Exercise prompt:
Your task is to copy the lines from the line containing "Where should I" through the end of the listing below, both included, without any pictures.

+ + +

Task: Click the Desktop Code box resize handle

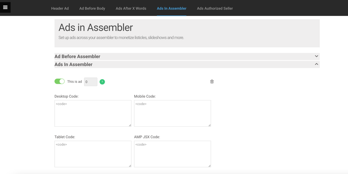Action: tap(130, 125)
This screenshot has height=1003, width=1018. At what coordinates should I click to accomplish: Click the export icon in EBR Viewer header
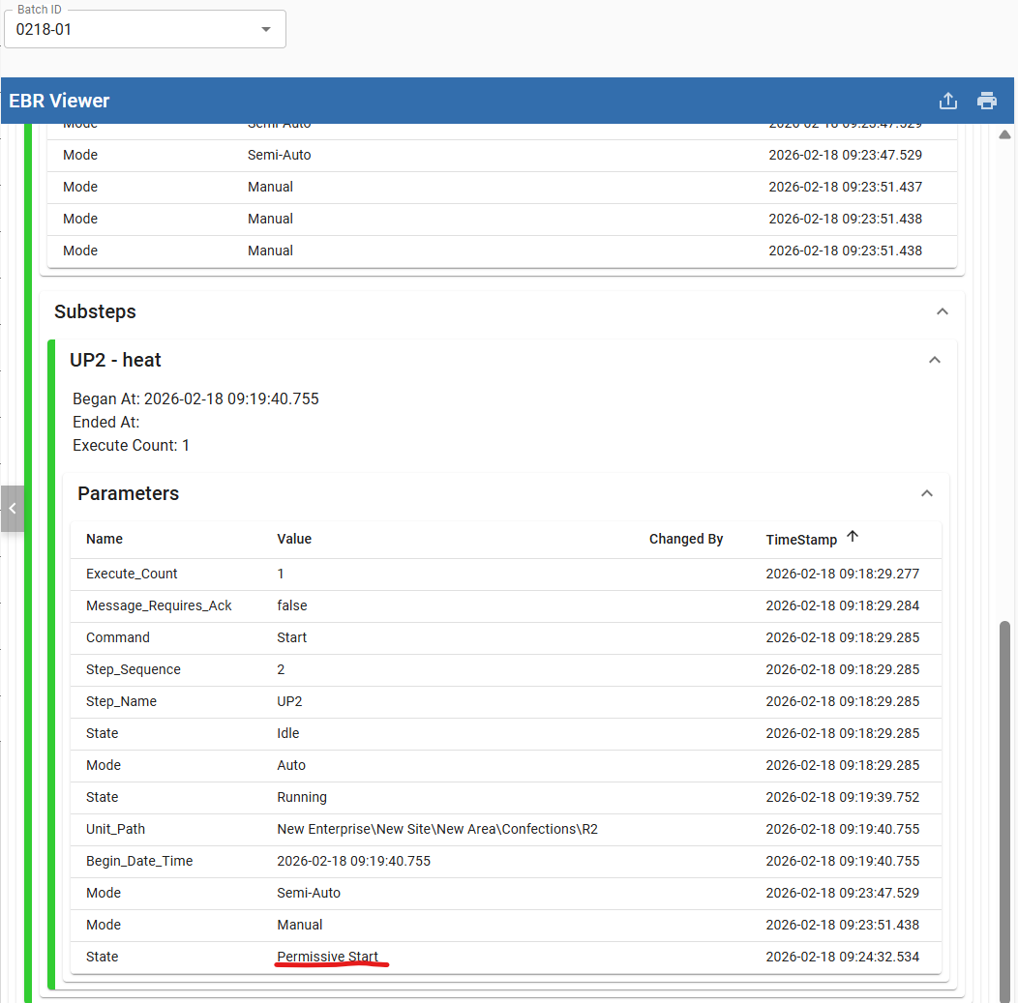948,101
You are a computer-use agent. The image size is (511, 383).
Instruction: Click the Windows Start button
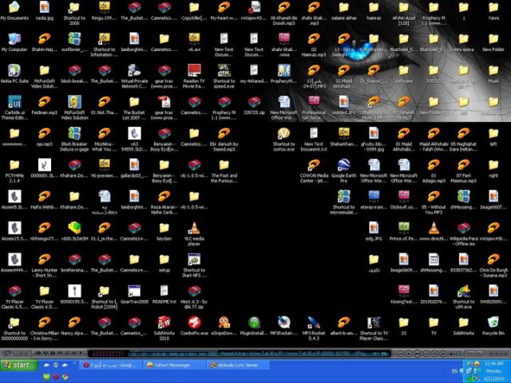18,365
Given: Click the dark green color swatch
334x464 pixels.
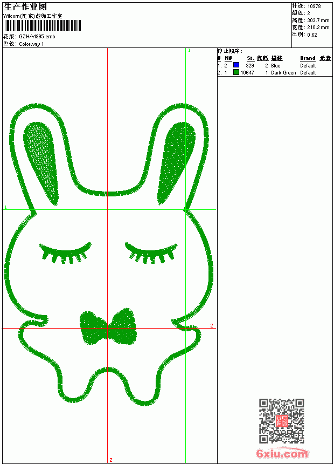Looking at the screenshot, I should [x=236, y=72].
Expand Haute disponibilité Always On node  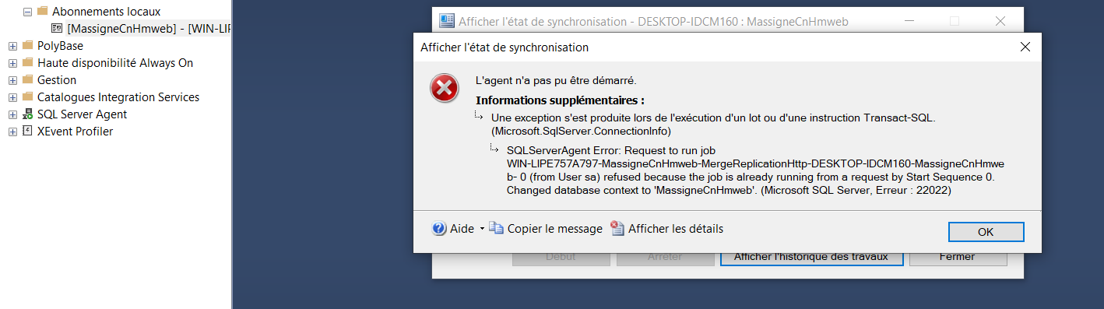pos(12,63)
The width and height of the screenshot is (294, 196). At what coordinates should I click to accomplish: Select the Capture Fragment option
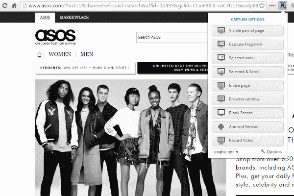coord(247,44)
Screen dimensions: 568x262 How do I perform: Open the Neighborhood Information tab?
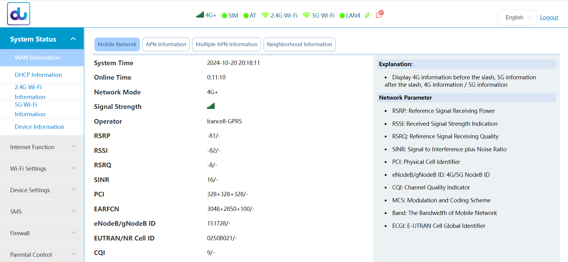[299, 44]
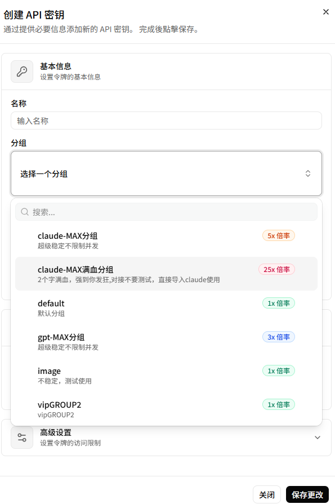Click the key icon beside 基本信息

point(22,72)
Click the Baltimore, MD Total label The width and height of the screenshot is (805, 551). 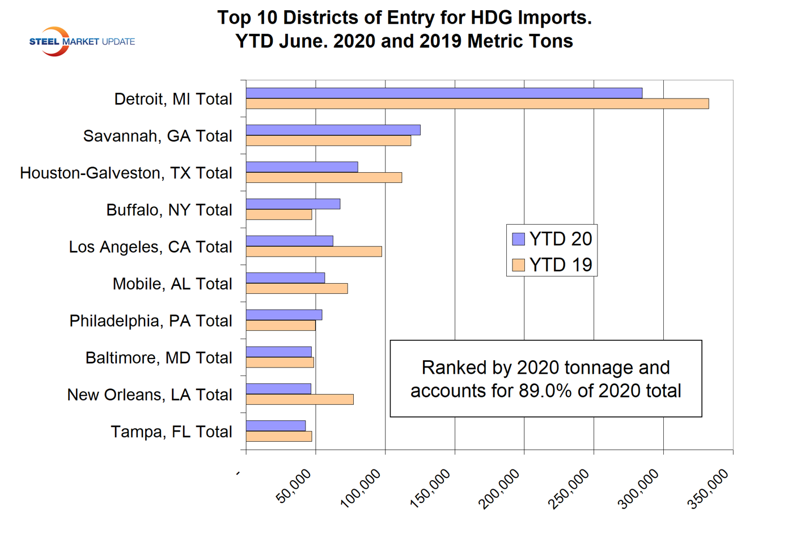tap(159, 358)
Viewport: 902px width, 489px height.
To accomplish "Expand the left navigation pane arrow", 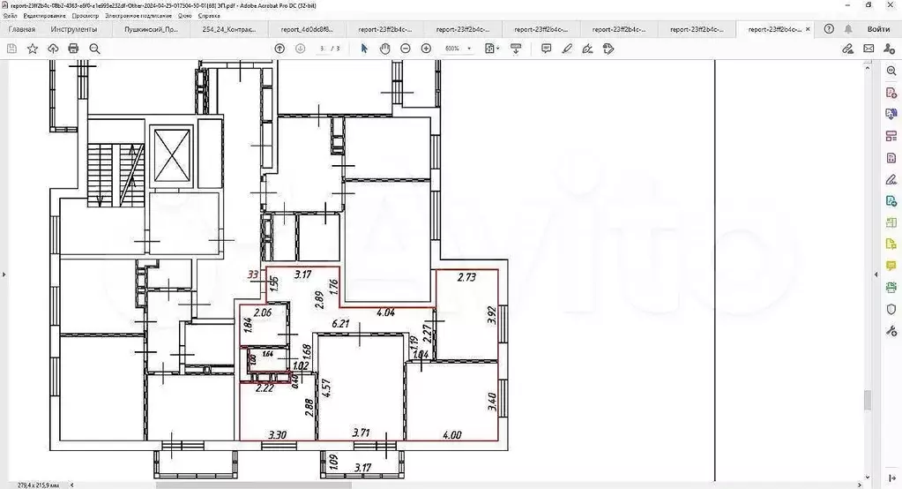I will [x=4, y=274].
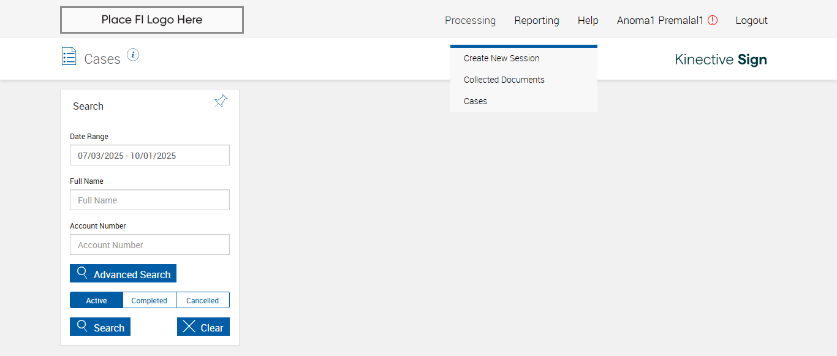Click the Cases info icon
This screenshot has width=837, height=356.
[x=133, y=55]
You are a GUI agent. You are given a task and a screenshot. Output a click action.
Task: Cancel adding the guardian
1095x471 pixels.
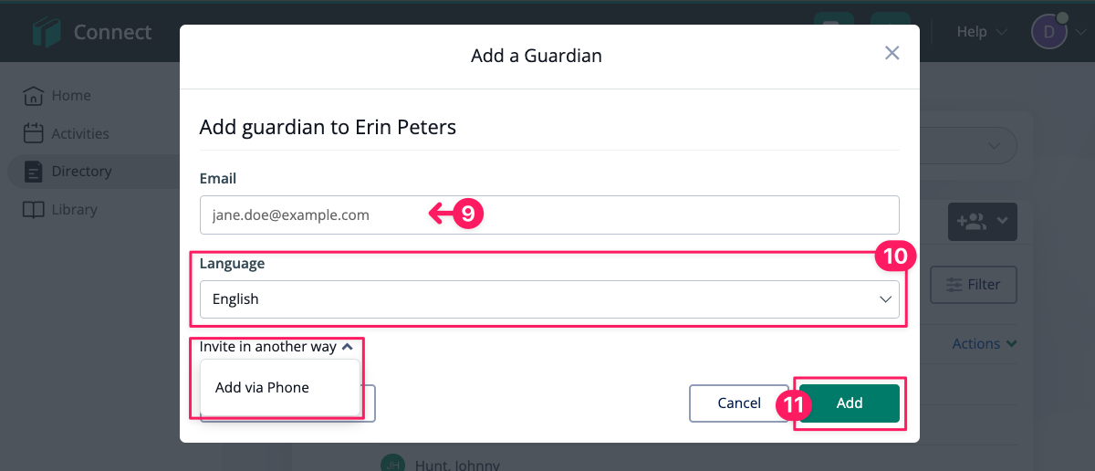(x=739, y=403)
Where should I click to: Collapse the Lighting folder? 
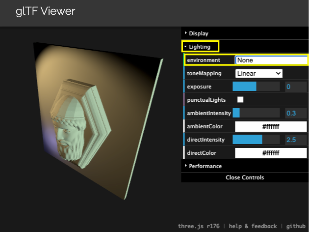pos(200,47)
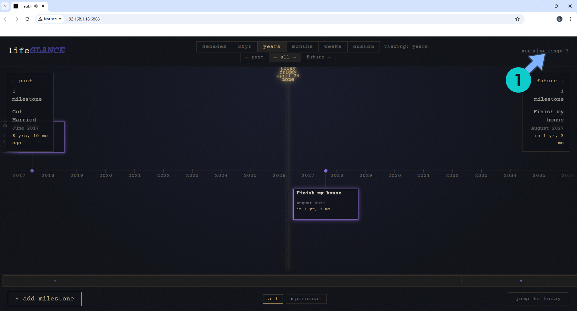Screen dimensions: 577x311
Task: Go back with the browser back arrow
Action: click(6, 19)
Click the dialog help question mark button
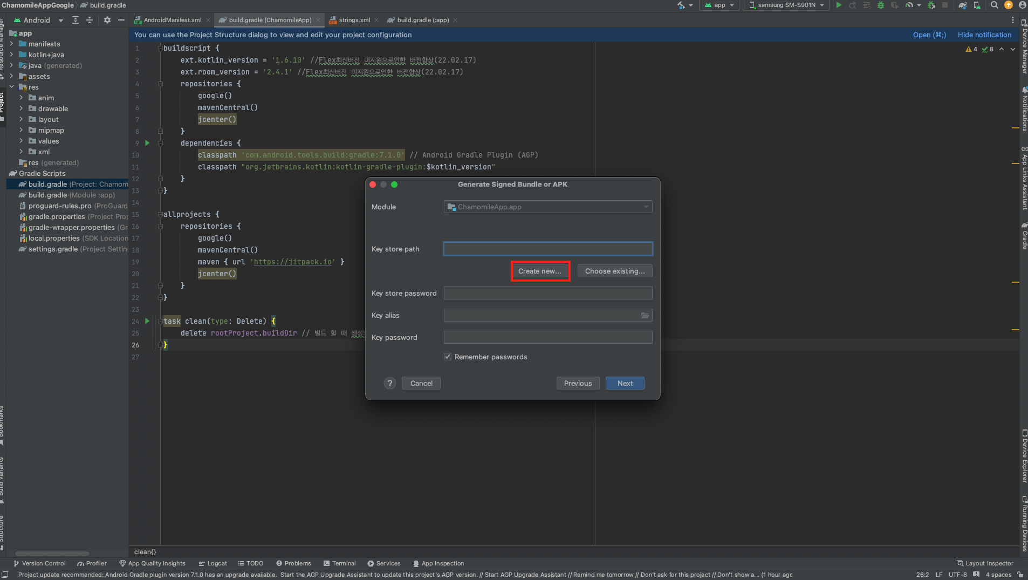 tap(390, 384)
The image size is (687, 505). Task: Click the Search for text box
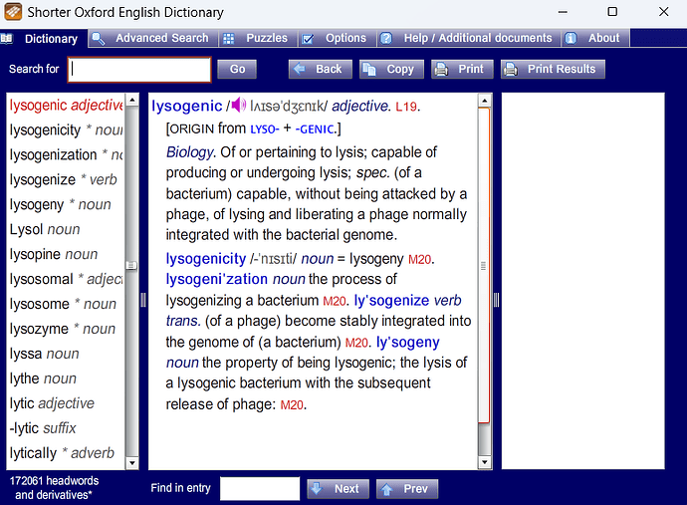pyautogui.click(x=140, y=70)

+ + +

Task result:
Where should I click to: Collapse the Lighting folder? 
pos(200,47)
Screen dimensions: 577x311
Task: Go back with the browser back arrow
Action: click(6, 19)
Click the dialog help question mark button
 tap(390, 384)
The image size is (687, 505). Task: Click the Search for text box
pyautogui.click(x=140, y=70)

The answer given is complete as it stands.